It's a revolving door system. They don't actually care what's wrong with your console, if you bring something in to be fixed and pay the "repair fee", they crudely toss the broken unit into a plastic "incoming" bin and hand you an entirely different console from their "outgoing" shelf, in order to rush you out of the building quicker (because they hate your face respect your time). If you go in with something to be fixed on one of the first days of the console, you're probably going to handed a brand new system after paying the "repair fee", not getting a repaired one, because there are no "repaired" units for them to give you, and they're not going to have you sit around and wait while the unit gets fixed (not even for something as simple as a battery replacement).
As their repair guys have time, they dig through the "incoming" bin full of broken consoles, and fix whatever they can fix. When something gets fixed and tested, it gets a good cleaning, and then Nintendo declares it "good as new" and puts it on the "outgoing" shelf, so that they don't have to keep putting brand new consoles out there.
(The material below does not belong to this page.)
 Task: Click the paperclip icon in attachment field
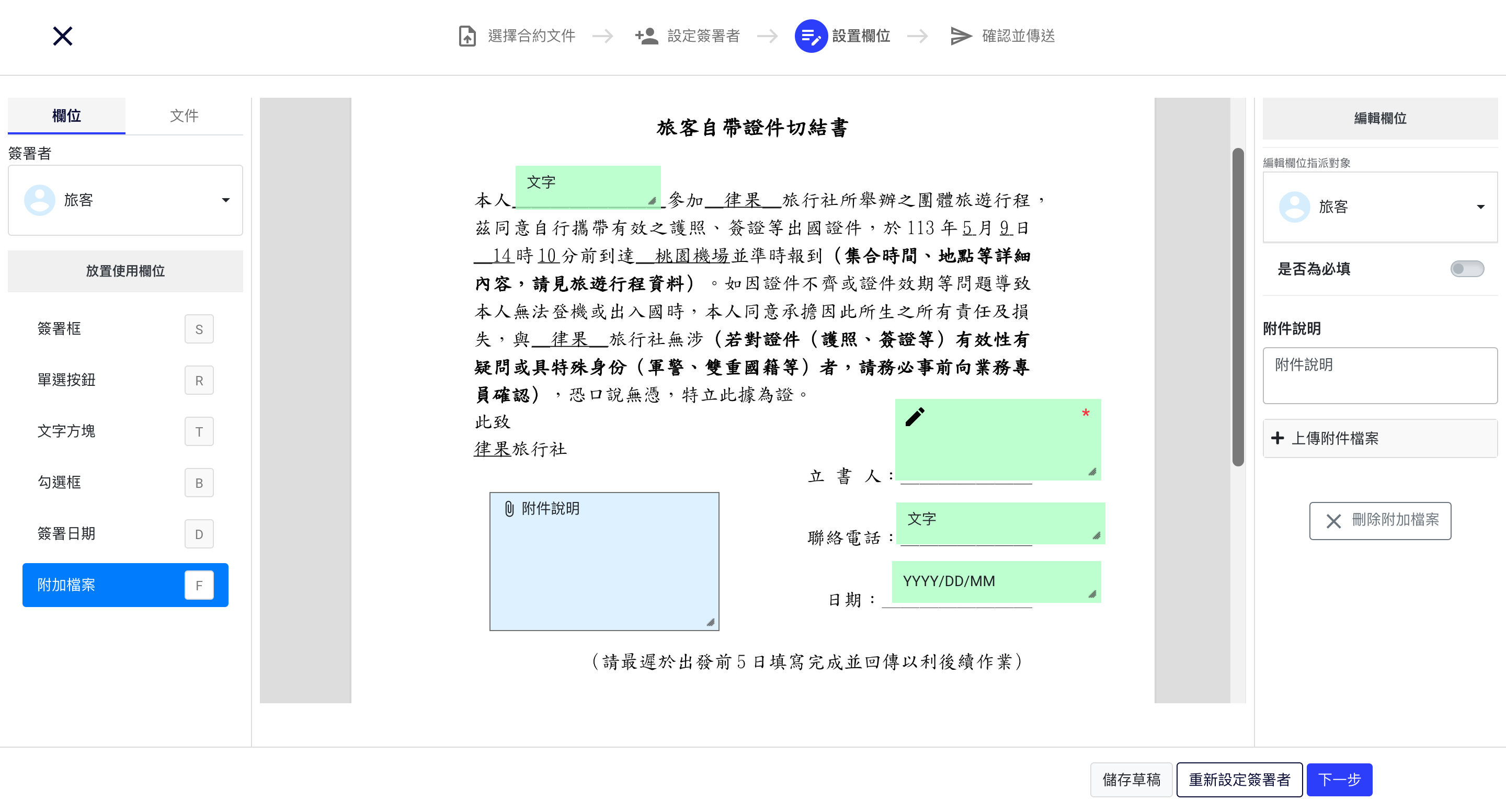pyautogui.click(x=509, y=509)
Some guy got his console banned, so brought it in to Nintendo to be "repaired" (while deliberately leaving out the part where he got his console banned), and the repair guys fixed the obvious broken part while neglecting to look at the software and didn't realize that the console was banned.
Nintendo is shocked, shocked, I tell you, that one of their repair guys skipped the step of hooking the console up to a machine and testing it's software to see if it was banned or not. That's supposed to be a part of the repair/testing procedure! So Nintendo spent a week, two weeks, three weeks, a month, doing an investigation into their repair people, while leaving their customer sitting on the doorstep saying "Hello?" instead of giving the customer another "good as new" unit from the outgoing pile, to fix an issue that Nintendo was to blame for.
And to think, all it takes to get basic customer service these days is to get the support of 45,000 people on social media.